Aunque no pueda echar a volar, llegaré hasta el final, oh, sí, quiero jugar, aunque no tenga buenas cartas.
A su pesar, Marc había reducido un poco la velocidad. Había escuchado esa canción centenares de veces. Cuando estaba solo. Cuando se protegía, cuando dudaba. Siempre sin Lylie. Lylie no la soportaba. Se ponía a chillar en cuanto la oía. Cuando tenía ocho años, Lylie había roto en pedazos un transistor de una amiga, Manon, contra los azulejos de la cocina, simplemente porque sonaba la canción por la radio.
Escucha la voz del viento, que se desliza, se desliza bajo la puerta, escucha, cambiemos de cama, cambiemos de amor, cambiemos de vida, cambiemos de luz…
A Malvina parecía embargarla la emoción. El desgarrador solo de guitarra no ayudaba nada. Marc miraba fijamente al horizonte.
Ay, libélula, tú tienes las alas frágiles, yo, yo tengo la carlinga rota…
La voz de Charlélie Couture se alejó poco a poco. Malvina sorbió por la nariz. Marc no dijo nada. Continuaron su camino. La nacional pasaba, atravesando tristes pueblos que, en el vano intento de un rodeo, mostraban con profusión de carteles el número de muertos en carretera y el número de vehículos pesados que pasaban cada día. Veinte minutos más tarde se acercaban a Compiègne. La circulación comenzaba a ser más densa.
A la salida de Compiègne, Marc se volvió hacia Malvina.
—En el próximo pueblucho, si vemos una panadería abierta, podríamos parar a comer algo.
Malvina se volvió hacia la parte trasera de la camioneta.
—¿Y eso? Creía que ibas a dejarme el volante, y mientras conducía, te ibas a deslizar a la parte trasera de la camioneta para prepararlo todo. Creps. Gofres… Como el yayo y la yaya.
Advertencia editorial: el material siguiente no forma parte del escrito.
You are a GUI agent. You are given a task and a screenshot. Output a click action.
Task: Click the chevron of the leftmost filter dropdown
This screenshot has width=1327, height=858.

Marc no respondió nada. Ya no valía la pena, había tomado una decisión. Era el momento… Después de todo, en cierta forma, era Malvina quien había abordado la cuestión. Cruzaron un pueblecito, Catenoy, cuyo centro, iglesia, colegio y ayuntamiento habían sido prudentemente construidos lejos de la nacional. Marc aparcó en un vasto aparcamiento polvoriento. Al fondo del parterre asfaltado, todas las casas, todos los comercios estaban cerrados, incluso el restaurante, que mostraba orgulloso su menú completo para camioneros a cuarenta y nueve francos. Marc comprobó que el Mauser estaba todavía en su bolsillo, quitó las llaves del contacto, luego bajó de la Citroën. Algunos abedules de hojas ennegrecidas por el flujo incesante de vehículos pesados bordeaban el aparcamiento. Marc se alejó un poco, hizo pis detrás de un árbol y volvió a la camioneta.
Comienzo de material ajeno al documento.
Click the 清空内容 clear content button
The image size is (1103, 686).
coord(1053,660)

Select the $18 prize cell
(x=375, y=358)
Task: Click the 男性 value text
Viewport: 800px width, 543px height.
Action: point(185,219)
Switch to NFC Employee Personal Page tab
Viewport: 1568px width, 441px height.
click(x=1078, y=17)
Malvina no se había movido. Marc se acercó a la puerta del acompañante. La abrió. Sacó del bolsillo trasero de su vaquero cinco hojas arrancadas y se las tendió a Malvina.
—Toma, lee esto.
Malvina abrió unos ojos de sorpresa. Marc recalcó:
—Son unas páginas del cuaderno de Grand-Duc, su célebre libreta. Su investigación. Lee esto, es un pasaje muy instructivo. Luego tengo otra cosa que enseñarte.